Why does light suppress melatonin so much? Well, melatonin’s job is to tell your body that it’s nighttime, and light sends the message that it’s still day out. It’s a nighttime hormone, and it works to set the stage for you to fall asleep (fluffing the pillows, patting the comforter) at the time it expects you’ll want to sleep (night).
You can stay awake all night, even if your melatonin levels are surging, and you can fall asleep during the day, when melatonin is barely there, if you’re tired enough. It’s not a knock-you-out-instantly kind of sleeping pill. It’s an indicator of when your body thinks light is not going to be around. It’s negative light.
What melatonin actually does
Melatonin can shift your internal clock, especially if you take it at the right time (Burgess et al., 2010). That makes it helpful for jet lag, night owls, or anyone trying to reset their rhythm.
But it’s not a universal “sleepiness” hormone. In fact, in nocturnal animals, melatonin rises when they’re gearing up for their active time (at night) (Pévet, 2003).
And how does it do for us diurnal humans in terms of improving sleep? People taking melatonin…
- …fall asleep about 7 minutes faster, and
- …sleep about 8 minutes longer (Ferracioli-Oda et al., 2013)
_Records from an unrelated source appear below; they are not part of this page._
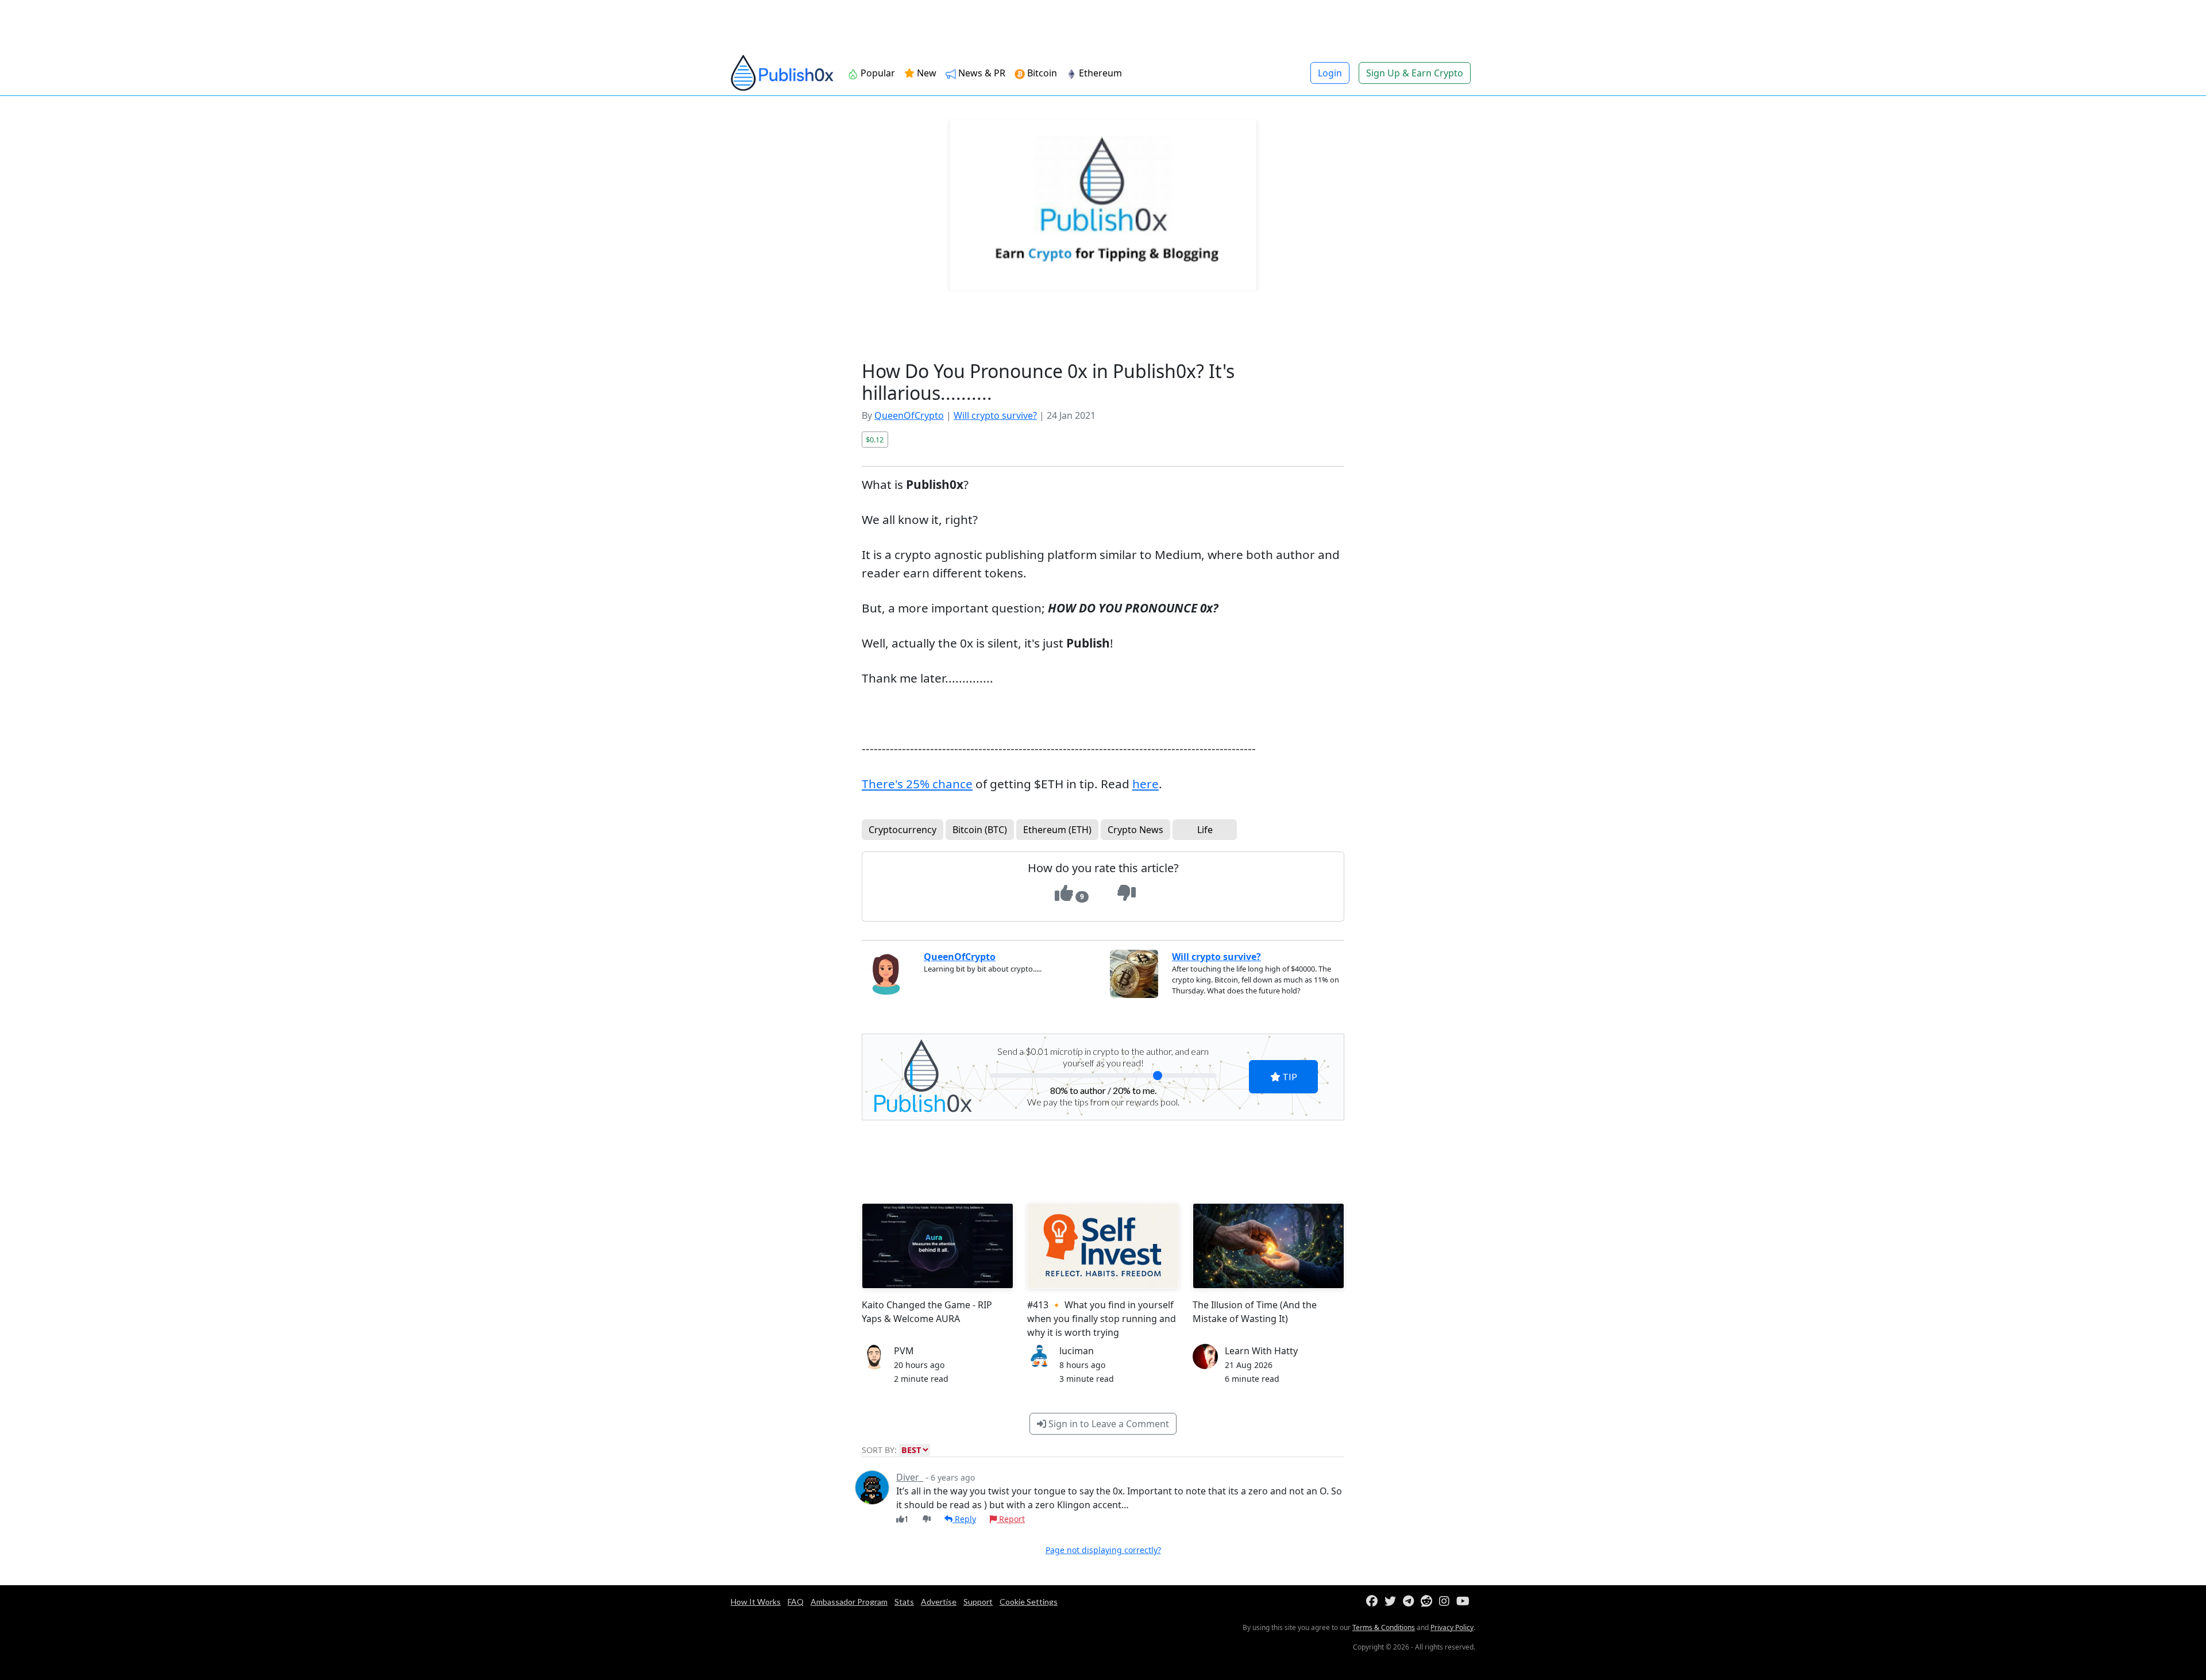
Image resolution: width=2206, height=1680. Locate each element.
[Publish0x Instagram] (1446, 1601)
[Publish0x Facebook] (1374, 1601)
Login (1330, 73)
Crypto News (1135, 829)
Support (978, 1601)
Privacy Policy (1452, 1627)
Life (1205, 829)
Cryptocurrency (902, 829)
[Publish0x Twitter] (1392, 1601)
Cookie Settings (1029, 1601)
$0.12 (875, 439)
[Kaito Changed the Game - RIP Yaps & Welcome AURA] (937, 1246)
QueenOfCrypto (909, 415)
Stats (904, 1601)
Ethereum (1099, 73)
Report (1011, 1518)
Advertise (939, 1601)
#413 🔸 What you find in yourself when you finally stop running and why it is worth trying (1101, 1318)
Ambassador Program (849, 1601)
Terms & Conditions (1383, 1627)
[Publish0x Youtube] (1465, 1601)
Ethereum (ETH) (1057, 829)
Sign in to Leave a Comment (1107, 1423)
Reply (964, 1518)
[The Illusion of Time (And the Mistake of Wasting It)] (1268, 1246)
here (1145, 784)
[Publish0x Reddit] (1429, 1601)
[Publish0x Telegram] (1411, 1601)
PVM (904, 1350)
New (925, 73)
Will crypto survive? (995, 415)
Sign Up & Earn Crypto (1414, 73)
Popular (876, 73)
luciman (1076, 1350)
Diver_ (909, 1477)
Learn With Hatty (1261, 1350)
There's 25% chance (917, 784)
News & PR (980, 73)
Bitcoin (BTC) (979, 829)
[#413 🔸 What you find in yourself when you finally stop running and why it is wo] (1103, 1246)
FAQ (796, 1601)
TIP (1289, 1076)
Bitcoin (1041, 73)
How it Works (756, 1601)
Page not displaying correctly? (1103, 1549)
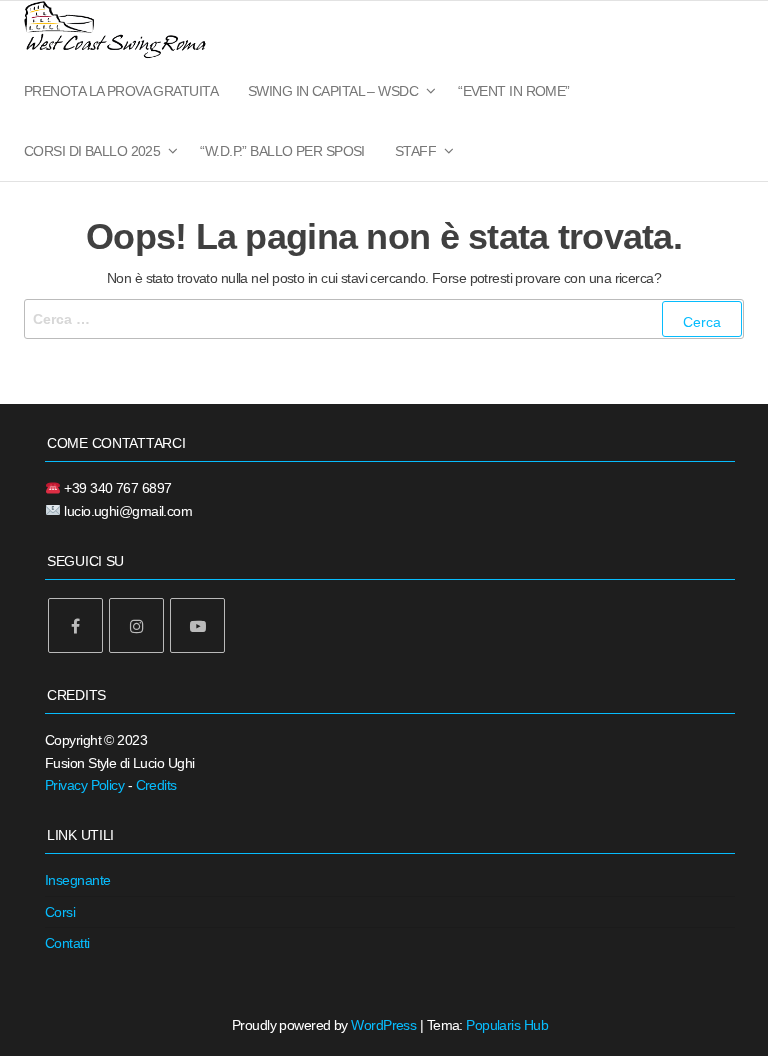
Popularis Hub (507, 1025)
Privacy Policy (84, 785)
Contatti (67, 943)
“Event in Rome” (514, 91)
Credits (156, 785)
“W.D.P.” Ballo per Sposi (282, 151)
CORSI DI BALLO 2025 (92, 151)
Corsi (60, 912)
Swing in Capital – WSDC (333, 91)
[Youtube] (197, 625)
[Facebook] (75, 625)
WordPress (383, 1025)
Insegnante (77, 880)
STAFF (415, 151)
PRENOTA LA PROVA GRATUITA (121, 91)
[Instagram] (136, 625)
So not nothing! But kind of eh.
So should you take it?
Maybe. It’s probably not a miracle cure, but it’s relatively safe (especially compared to other sleep meds!), and it might give your body a helpful nudge toward bedtime.
Just remember: melatonin doesn’t override bad light habits. If you’re keeping the lights on overhead all night, no supplement’s going to save you.
Melatonin is popular—billion-dollar-market popular. But at the end of the day, it’s not the star of the sleep show; it’s the stage manager. Let it hang out in the dark like it wants to.